> Task statement: Your answer should be an exact copy of the lines from the start of the entries to the line containing "Task: Start the slide show presentation", both included.

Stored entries
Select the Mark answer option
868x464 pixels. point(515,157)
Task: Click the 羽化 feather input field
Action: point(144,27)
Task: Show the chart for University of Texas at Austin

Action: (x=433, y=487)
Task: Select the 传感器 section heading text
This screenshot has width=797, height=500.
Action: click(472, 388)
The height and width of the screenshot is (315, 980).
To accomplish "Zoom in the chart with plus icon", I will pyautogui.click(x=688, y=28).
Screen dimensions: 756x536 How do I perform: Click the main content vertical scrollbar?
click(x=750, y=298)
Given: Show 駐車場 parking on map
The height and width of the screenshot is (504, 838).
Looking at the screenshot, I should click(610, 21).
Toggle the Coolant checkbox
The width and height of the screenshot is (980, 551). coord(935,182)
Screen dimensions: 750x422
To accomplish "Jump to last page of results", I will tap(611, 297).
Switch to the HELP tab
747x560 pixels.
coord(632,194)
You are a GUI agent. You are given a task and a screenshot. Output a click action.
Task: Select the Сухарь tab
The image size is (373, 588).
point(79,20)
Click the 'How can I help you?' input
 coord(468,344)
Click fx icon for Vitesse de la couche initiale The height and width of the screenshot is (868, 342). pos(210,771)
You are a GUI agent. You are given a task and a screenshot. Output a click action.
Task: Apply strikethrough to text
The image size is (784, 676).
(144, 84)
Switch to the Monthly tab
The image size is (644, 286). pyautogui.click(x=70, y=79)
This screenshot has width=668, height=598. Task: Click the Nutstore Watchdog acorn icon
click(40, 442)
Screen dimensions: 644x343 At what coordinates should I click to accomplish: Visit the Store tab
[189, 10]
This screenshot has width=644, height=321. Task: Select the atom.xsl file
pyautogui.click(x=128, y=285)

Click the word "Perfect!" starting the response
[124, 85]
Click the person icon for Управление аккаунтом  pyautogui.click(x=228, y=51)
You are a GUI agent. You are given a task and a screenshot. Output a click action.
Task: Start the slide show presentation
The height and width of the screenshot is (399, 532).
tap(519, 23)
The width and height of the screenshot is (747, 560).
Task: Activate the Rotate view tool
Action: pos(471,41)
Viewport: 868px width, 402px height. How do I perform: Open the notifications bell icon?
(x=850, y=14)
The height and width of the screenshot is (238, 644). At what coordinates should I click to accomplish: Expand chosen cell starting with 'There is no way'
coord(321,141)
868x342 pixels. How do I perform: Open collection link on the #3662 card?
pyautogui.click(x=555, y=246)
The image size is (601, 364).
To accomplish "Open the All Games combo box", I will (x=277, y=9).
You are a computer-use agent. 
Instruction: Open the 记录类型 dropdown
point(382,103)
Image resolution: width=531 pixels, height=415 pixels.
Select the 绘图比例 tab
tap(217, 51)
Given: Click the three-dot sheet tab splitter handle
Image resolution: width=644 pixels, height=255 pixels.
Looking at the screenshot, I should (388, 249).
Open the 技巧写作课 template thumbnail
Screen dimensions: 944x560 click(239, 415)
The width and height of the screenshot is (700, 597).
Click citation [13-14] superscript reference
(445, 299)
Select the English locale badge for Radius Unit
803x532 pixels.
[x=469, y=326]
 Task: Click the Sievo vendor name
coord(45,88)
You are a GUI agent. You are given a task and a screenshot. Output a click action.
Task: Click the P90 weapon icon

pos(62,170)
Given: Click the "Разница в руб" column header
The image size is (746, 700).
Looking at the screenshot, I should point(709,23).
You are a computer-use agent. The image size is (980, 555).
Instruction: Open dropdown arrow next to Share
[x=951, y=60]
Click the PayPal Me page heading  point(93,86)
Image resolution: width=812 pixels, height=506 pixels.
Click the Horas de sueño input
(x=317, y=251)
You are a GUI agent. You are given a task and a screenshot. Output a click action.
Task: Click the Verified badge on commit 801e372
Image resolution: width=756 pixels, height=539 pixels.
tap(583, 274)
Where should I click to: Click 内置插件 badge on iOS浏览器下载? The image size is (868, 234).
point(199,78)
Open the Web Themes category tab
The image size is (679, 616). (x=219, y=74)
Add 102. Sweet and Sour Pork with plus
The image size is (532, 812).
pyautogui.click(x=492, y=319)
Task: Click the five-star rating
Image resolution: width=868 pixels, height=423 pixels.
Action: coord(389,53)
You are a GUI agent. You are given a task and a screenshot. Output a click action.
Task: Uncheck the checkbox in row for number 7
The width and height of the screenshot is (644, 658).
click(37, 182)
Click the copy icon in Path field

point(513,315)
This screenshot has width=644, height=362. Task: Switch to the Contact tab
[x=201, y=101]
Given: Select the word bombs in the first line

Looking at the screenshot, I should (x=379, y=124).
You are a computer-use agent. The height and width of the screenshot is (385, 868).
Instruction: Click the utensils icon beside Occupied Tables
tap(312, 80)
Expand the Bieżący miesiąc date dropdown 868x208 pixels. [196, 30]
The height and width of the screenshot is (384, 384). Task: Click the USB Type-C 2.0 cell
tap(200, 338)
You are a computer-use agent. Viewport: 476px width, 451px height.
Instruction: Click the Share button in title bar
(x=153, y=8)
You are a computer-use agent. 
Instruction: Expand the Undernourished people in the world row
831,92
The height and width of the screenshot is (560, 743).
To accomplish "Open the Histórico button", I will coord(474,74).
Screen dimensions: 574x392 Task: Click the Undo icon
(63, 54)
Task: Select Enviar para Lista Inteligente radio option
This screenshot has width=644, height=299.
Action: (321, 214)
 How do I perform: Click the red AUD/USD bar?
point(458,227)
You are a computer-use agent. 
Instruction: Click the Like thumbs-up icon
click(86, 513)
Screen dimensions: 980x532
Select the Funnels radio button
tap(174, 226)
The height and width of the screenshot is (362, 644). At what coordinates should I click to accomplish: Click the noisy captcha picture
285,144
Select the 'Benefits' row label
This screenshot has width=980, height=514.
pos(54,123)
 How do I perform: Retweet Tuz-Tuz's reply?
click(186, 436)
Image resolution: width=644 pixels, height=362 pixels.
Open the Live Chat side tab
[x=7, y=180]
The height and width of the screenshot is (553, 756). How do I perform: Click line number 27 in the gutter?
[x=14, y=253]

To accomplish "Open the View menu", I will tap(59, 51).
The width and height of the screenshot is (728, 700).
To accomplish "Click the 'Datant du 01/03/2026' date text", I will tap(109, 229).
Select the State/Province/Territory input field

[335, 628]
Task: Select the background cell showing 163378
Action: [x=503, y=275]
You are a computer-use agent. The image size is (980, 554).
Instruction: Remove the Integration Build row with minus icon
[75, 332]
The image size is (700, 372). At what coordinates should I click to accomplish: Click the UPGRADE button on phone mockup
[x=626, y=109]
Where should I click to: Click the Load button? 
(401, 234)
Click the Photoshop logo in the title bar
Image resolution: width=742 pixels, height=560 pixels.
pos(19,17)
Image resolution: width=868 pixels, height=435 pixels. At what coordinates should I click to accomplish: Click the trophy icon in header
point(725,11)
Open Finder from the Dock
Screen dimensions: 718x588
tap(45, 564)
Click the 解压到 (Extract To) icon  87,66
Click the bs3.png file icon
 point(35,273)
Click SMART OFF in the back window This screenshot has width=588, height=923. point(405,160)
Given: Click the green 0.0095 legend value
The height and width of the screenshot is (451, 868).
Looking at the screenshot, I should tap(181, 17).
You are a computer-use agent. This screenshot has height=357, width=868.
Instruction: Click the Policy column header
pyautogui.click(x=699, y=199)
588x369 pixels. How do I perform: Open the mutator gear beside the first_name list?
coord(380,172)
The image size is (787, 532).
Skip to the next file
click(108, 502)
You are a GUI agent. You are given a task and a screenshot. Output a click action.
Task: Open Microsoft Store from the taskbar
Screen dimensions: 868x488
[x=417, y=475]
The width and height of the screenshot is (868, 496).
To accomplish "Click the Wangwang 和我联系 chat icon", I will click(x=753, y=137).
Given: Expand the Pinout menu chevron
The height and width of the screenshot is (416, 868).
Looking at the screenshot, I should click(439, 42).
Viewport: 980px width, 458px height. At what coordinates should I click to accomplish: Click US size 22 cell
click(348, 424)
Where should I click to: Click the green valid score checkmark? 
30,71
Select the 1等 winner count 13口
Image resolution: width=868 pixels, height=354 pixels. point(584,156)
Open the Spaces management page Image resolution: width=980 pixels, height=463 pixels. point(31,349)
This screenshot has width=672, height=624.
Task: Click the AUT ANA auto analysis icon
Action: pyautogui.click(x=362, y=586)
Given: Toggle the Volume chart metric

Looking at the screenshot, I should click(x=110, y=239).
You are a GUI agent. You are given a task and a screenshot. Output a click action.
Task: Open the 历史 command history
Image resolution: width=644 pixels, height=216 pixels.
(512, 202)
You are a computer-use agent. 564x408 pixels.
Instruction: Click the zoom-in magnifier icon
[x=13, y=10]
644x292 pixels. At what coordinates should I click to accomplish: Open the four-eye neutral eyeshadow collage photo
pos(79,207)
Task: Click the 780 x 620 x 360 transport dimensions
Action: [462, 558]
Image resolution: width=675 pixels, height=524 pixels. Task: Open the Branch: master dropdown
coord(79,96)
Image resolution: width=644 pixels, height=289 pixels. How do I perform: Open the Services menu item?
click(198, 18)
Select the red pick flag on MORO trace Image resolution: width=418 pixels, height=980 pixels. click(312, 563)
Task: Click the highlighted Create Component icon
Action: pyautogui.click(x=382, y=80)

> Task answer:
Select the Mark answer option
868x464 pixels. point(515,157)
Task: Click the 羽化 feather input field
Action: point(144,27)
Task: Show the chart for University of Texas at Austin

Action: (x=433, y=487)
Task: Select the 传感器 section heading text
This screenshot has width=797, height=500.
Action: click(472, 388)
The height and width of the screenshot is (315, 980).
To accomplish "Zoom in the chart with plus icon", I will pyautogui.click(x=688, y=28).
Screen dimensions: 756x536 How do I perform: Click the main content vertical scrollbar?
click(x=750, y=298)
Given: Show 駐車場 parking on map
The height and width of the screenshot is (504, 838).
Looking at the screenshot, I should click(610, 21).
Toggle the Coolant checkbox
The width and height of the screenshot is (980, 551). coord(935,182)
Screen dimensions: 750x422
To accomplish "Jump to last page of results", I will tap(611, 297).
Switch to the HELP tab
747x560 pixels.
coord(632,194)
You are a GUI agent. You are given a task and a screenshot. Output a click action.
Task: Select the Сухарь tab
The image size is (373, 588).
point(79,20)
Click the 'How can I help you?' input
 coord(468,344)
Click fx icon for Vitesse de la couche initiale The height and width of the screenshot is (868, 342). pos(210,771)
You are a GUI agent. You are given a task and a screenshot. Output a click action.
Task: Apply strikethrough to text
The image size is (784, 676).
(144, 84)
Switch to the Monthly tab
The image size is (644, 286). pyautogui.click(x=70, y=79)
This screenshot has width=668, height=598. Task: Click the Nutstore Watchdog acorn icon
click(40, 442)
Screen dimensions: 644x343 At what coordinates should I click to accomplish: Visit the Store tab
[189, 10]
This screenshot has width=644, height=321. Task: Select the atom.xsl file
pyautogui.click(x=128, y=285)

Click the word "Perfect!" starting the response
[124, 85]
Click the person icon for Управление аккаунтом  pyautogui.click(x=228, y=51)
You are a GUI agent. You are given a task and a screenshot. Output a click action.
Task: Start the slide show presentation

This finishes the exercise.